[Stored data]
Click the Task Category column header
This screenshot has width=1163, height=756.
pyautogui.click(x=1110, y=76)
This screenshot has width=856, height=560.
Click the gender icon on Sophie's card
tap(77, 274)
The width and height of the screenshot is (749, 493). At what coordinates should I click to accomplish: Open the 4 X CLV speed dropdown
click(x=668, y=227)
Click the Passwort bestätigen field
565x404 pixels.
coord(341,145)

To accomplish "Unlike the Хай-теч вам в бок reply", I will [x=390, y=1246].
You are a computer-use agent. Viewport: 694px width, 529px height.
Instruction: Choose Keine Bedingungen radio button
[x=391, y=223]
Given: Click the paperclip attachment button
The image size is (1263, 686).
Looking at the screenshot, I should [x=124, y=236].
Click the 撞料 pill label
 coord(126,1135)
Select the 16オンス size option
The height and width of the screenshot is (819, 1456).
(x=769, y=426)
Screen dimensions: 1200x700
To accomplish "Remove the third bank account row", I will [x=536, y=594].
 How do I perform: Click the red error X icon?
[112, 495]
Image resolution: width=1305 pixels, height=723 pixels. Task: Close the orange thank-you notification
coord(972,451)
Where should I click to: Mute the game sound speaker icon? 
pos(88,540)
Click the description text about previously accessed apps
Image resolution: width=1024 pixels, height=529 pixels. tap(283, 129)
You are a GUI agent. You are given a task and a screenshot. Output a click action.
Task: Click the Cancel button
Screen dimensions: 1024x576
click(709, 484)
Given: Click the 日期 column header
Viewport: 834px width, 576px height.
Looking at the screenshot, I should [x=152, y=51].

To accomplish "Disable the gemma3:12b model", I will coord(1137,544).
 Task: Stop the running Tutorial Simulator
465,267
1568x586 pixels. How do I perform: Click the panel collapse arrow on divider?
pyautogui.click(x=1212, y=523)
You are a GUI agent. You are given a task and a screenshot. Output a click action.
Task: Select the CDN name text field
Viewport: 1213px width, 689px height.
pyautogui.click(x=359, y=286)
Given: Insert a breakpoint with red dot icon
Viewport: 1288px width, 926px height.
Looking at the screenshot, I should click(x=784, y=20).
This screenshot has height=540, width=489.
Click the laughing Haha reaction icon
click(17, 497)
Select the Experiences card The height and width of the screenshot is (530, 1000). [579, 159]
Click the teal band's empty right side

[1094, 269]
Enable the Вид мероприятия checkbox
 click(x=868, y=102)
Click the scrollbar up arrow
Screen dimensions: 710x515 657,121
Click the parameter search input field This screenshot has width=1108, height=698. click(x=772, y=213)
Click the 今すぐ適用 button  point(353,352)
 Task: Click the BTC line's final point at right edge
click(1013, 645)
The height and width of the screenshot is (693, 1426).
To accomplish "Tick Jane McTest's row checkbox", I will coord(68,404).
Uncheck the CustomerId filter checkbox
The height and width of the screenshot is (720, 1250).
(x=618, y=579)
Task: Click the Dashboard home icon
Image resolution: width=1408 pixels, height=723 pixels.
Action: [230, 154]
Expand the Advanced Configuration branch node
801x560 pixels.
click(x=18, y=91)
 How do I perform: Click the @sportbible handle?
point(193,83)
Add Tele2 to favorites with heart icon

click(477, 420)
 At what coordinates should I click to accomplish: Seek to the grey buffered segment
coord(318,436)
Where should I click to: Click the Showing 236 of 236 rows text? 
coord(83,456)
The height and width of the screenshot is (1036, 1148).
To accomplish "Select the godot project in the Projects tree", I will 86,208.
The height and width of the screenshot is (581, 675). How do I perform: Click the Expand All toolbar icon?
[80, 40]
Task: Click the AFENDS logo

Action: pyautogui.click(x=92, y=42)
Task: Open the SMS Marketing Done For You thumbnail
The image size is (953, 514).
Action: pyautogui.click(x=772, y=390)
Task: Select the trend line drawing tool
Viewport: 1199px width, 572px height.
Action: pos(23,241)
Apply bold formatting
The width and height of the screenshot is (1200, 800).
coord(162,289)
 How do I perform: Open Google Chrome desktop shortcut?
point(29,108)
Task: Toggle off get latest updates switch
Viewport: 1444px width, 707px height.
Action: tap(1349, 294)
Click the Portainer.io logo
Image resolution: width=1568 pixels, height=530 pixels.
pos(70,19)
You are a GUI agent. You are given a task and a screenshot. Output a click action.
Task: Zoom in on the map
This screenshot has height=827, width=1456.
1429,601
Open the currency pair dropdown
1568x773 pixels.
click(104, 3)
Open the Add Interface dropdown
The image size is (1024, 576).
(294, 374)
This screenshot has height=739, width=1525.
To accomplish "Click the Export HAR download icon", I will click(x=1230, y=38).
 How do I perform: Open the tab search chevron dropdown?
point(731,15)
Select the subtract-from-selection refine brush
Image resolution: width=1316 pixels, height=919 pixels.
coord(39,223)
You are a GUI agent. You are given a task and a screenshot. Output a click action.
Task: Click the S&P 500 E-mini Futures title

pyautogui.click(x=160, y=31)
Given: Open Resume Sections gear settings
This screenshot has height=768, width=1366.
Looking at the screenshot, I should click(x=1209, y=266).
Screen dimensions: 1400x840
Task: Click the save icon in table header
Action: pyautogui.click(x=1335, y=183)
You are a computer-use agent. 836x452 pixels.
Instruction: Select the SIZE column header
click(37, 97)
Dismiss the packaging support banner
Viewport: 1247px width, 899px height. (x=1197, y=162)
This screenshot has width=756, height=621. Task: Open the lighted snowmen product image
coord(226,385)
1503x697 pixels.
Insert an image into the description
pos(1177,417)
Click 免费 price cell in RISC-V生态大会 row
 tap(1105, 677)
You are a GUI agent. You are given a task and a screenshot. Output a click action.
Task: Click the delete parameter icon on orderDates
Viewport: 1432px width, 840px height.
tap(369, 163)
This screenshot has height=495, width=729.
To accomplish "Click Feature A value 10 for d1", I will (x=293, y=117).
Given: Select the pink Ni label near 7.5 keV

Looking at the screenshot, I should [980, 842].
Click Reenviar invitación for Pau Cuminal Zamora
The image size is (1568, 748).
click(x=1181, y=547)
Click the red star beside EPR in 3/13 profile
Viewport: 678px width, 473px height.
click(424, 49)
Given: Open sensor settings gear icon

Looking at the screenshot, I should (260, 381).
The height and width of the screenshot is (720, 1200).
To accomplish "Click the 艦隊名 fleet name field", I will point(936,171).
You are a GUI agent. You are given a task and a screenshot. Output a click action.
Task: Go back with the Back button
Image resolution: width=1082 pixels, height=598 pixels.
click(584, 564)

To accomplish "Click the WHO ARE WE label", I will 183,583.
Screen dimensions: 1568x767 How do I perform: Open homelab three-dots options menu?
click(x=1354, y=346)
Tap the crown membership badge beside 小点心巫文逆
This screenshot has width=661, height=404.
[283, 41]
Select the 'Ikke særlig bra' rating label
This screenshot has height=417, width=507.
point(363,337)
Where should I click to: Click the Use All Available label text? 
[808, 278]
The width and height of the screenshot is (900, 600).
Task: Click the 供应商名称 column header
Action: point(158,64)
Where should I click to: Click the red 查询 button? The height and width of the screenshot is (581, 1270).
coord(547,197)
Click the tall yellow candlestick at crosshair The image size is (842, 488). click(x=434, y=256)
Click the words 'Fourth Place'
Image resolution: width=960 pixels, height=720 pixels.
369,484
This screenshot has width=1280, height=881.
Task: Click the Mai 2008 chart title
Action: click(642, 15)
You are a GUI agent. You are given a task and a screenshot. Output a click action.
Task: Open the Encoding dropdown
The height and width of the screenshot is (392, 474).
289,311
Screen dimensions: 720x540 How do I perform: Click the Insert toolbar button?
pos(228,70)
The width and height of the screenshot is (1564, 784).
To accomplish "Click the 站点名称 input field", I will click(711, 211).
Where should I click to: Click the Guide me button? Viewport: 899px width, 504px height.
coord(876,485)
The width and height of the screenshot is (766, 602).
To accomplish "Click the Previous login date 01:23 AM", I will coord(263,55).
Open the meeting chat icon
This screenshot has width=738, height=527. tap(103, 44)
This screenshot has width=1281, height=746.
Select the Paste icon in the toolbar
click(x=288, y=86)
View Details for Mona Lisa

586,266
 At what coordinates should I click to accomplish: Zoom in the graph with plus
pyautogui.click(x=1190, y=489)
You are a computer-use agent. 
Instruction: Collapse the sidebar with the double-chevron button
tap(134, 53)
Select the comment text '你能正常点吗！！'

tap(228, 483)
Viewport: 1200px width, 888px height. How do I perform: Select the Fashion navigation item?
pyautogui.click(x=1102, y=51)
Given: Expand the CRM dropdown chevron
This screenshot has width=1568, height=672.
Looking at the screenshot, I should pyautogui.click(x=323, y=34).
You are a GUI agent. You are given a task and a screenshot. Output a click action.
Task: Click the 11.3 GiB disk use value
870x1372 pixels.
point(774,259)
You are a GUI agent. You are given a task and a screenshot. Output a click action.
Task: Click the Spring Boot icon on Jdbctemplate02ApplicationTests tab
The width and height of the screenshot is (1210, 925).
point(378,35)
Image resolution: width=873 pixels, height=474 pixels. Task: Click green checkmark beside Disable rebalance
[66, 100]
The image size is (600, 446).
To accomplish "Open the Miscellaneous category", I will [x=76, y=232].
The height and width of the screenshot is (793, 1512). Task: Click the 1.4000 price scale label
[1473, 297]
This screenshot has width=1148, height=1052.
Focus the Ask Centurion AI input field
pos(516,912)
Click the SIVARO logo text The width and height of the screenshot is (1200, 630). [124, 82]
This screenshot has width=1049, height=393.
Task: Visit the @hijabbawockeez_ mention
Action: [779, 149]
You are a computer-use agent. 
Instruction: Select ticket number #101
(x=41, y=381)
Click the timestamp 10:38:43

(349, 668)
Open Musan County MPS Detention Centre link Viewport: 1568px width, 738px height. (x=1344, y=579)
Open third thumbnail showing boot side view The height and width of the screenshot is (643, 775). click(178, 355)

**TASK TO CARRY OUT**.
Give the exact lines, and only those, from the line containing "Select the Experiences" through the line containing "Task: Click the Dashboard home icon" in the entries above.

**RESPONSE AREA**.
Select the Experiences card The height and width of the screenshot is (530, 1000). [579, 159]
Click the teal band's empty right side

[1094, 269]
Enable the Вид мероприятия checkbox
 click(x=868, y=102)
Click the scrollbar up arrow
Screen dimensions: 710x515 657,121
Click the parameter search input field This screenshot has width=1108, height=698. click(x=772, y=213)
Click the 今すぐ適用 button  point(353,352)
 Task: Click the BTC line's final point at right edge
click(1013, 645)
The height and width of the screenshot is (693, 1426).
To accomplish "Tick Jane McTest's row checkbox", I will coord(68,404).
Uncheck the CustomerId filter checkbox
The height and width of the screenshot is (720, 1250).
(x=618, y=579)
Task: Click the Dashboard home icon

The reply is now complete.